> Problem to solve:
Of all the lines in the entries below, give again exactly those starting at the line containing "Given: Open Phil Worrell's profile name link" and ending at the line containing "How do I perform: Show only Rejected orders?", both ends included, and no others.

Records provided Start Marker

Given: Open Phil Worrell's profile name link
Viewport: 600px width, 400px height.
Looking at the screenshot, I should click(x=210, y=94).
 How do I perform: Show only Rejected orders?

Records provided End Marker
Records provided Start Marker

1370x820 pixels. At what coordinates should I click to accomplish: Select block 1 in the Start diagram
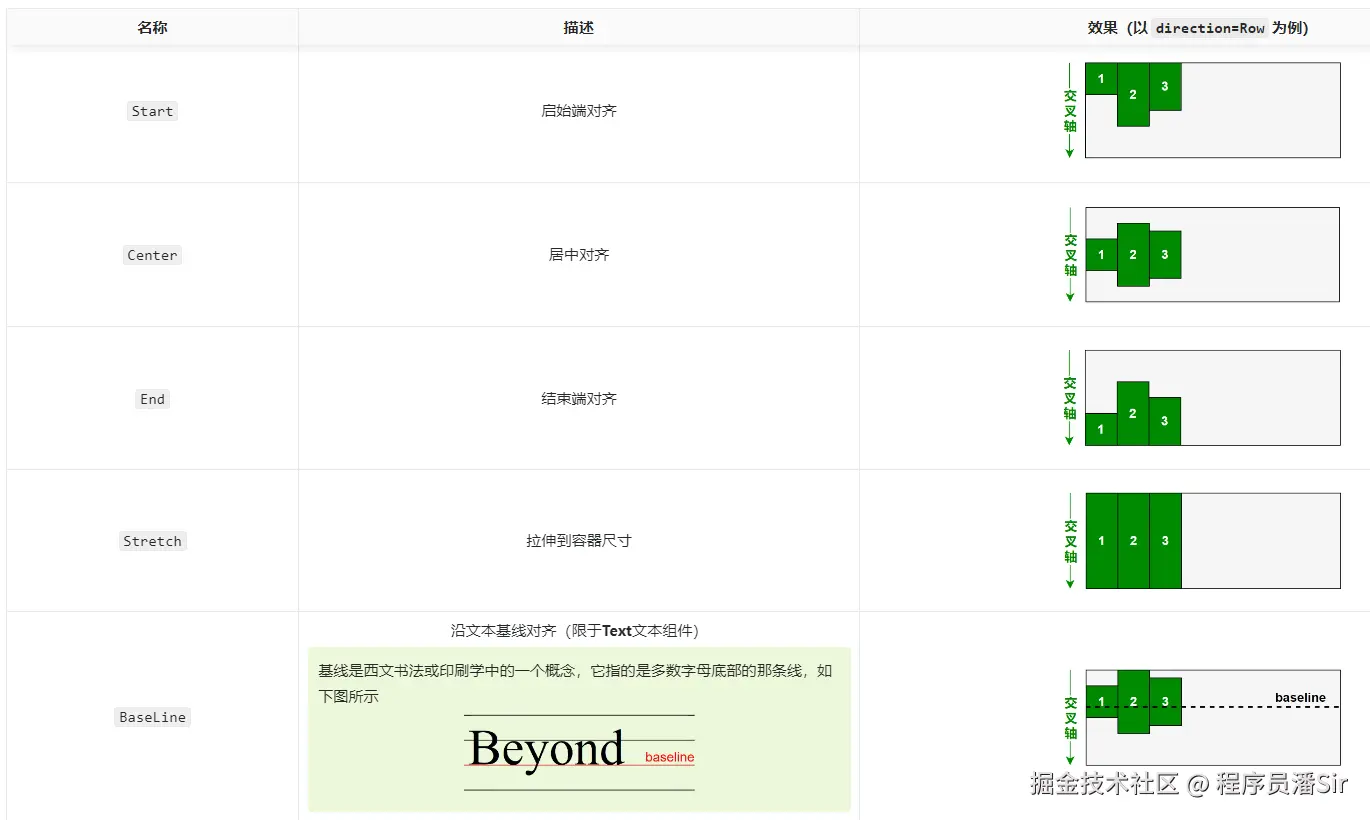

Records provided End Marker

> Output for this exercise:
Given: Open Phil Worrell's profile name link
Viewport: 600px width, 400px height.
Looking at the screenshot, I should click(x=210, y=94).
 How do I perform: Show only Rejected orders?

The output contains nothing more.